With that said, 30 pounds lighter and 4 jeans sizes smaller, I have come a long way with making the right food choices. I also will never go on another "diet" because, let's be real, they do not work. The most effective way of losing weight is making a "lifestyle change". So, for those of you who are desperate and cannot figure out why you are not losing weight, hopefully you will find this helpful.

My first recipe is a makeover of chicken stir-fry. This dish can pack up to 1,100 calories/per dish. When you make this at home, you can control the quality of ingredients.
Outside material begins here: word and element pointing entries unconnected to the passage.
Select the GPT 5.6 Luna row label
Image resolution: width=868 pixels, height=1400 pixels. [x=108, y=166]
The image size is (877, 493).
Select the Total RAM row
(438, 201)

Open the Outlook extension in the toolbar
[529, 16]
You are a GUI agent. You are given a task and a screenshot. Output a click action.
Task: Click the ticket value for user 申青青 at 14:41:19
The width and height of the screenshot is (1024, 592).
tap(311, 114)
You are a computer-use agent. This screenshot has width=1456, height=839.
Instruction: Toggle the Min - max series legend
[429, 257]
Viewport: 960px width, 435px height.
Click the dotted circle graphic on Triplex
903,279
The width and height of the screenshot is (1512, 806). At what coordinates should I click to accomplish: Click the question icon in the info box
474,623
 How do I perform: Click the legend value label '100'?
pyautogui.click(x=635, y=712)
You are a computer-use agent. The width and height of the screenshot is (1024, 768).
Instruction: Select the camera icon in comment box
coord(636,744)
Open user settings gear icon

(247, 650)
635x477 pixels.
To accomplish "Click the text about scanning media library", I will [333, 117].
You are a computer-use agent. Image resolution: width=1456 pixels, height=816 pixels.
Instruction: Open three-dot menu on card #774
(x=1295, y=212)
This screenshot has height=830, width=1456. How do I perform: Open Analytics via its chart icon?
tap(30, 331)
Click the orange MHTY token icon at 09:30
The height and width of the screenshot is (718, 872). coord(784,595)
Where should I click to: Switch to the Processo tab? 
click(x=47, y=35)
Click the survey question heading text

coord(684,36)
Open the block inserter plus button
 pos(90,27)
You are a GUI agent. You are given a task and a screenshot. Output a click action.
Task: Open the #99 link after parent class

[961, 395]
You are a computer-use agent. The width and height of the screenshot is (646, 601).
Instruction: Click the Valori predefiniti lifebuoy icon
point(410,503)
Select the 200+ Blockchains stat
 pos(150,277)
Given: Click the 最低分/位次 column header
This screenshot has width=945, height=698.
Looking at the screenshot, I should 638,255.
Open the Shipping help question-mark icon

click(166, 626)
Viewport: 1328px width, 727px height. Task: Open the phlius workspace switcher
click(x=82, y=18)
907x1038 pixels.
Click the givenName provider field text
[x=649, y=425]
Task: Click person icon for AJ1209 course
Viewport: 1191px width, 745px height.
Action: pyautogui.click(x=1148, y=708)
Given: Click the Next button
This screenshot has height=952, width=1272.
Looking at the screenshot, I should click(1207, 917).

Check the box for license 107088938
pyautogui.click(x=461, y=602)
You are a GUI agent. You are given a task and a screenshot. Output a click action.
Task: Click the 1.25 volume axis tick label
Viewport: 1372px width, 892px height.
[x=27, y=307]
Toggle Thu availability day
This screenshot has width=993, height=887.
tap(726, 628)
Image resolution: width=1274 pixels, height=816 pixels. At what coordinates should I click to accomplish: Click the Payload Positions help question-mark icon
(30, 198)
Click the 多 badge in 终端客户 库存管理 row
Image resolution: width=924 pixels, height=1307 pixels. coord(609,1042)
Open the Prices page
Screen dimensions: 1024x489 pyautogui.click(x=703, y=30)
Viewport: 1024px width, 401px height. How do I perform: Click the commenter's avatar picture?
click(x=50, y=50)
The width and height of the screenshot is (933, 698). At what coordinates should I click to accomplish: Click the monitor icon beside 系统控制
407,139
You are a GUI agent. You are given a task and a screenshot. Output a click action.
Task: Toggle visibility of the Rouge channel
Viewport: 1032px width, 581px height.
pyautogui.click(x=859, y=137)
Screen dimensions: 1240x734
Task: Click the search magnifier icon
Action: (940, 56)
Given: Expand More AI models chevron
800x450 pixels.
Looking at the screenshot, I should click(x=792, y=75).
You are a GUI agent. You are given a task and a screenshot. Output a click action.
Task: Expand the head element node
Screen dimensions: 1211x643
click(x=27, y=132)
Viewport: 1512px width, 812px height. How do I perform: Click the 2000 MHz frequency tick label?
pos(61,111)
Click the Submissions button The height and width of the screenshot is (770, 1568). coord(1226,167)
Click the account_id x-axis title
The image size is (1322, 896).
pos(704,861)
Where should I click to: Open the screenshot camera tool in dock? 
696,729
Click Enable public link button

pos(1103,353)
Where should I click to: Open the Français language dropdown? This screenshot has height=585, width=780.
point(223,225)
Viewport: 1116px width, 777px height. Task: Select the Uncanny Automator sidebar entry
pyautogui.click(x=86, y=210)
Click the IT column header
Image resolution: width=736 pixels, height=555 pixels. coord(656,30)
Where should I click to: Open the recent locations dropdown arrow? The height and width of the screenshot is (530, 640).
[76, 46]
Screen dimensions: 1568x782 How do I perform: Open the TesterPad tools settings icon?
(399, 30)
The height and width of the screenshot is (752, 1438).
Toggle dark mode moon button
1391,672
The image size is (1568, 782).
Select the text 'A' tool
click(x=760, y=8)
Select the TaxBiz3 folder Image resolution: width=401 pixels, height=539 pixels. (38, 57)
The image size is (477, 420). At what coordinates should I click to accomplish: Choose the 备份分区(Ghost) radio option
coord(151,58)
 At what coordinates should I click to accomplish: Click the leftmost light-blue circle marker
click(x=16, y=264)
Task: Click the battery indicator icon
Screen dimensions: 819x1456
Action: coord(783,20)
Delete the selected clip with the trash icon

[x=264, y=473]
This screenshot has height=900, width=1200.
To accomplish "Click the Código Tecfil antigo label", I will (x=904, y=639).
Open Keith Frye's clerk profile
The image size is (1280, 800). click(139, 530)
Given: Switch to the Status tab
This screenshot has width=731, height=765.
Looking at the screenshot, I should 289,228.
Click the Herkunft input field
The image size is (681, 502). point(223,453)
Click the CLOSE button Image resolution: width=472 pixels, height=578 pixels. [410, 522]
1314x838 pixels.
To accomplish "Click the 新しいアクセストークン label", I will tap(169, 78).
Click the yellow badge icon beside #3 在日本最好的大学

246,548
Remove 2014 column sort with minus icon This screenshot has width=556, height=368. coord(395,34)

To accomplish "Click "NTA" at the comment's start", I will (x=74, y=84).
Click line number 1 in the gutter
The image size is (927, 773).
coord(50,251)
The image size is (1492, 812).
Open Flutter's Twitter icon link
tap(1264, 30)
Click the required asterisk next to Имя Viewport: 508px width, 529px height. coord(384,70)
This dish serves 6 people generously.

Marinade:
4 Chicken breasts, cut in to cubes
2 scallions, green and white parts
1 T toasted coriander, ground
1 tsp mustard seeds, ground
1 T ground cumin
Red pepper flakes, to taste
1-2 T honey
2-3 cloves garlic, minced
1-inch fresh garlic, minced
1 lime
1/2 C Soy Sauce, reduced sodium
1/4 C terriyaki  

Stir Fry:
2-3 T Cornstarch
2 T EVOO, divided
2 medium zucchini, cubed
1 medium onion, chopped
8 0z. mushrooms, sliced (baby bella or button work well)
1 can sliced water chestnuts
1 C broccoli
1/2 C toasted cashews
Salt and Pepper to taste

Directions: In a large plastic bag, combine marinade and cubed chicken. Place the bag in a bowl and marinate in refrigerator for up 30-45 minutes.*





Meanwhile, chop the vegetables and reserve for later. Toast the cashews in a skillet over low heat. Keep an eye on them because they will burn easily. Remove from heat.


Reserve the marinade. In a large wok, add 1 T evoo and saute the chicken in two batches on medium high heat until cooked through. Remove the chicken.


Add the onions, zucchini, and mushrooms. Cook until tender, about 5-8 minutes. Mix the marinade with the cornstarch. Add the broccoli and water chestnuts. Add the marinade to the wok and cook until thickened. Add the chicken and cashews. Taste for seasonings.


 

Best when served over Quinoa!
For a vegetarian option, omit the chicken. The quinoa provides plenty of protein!

*Note: Do not marinate for longer than an hour because the lime juice will start to cook the chicken. If you need to add more liquid, make sure you add a bit more cornstarch to allow it to  maintain its thickness. Cilantro would also make a good pairing with this.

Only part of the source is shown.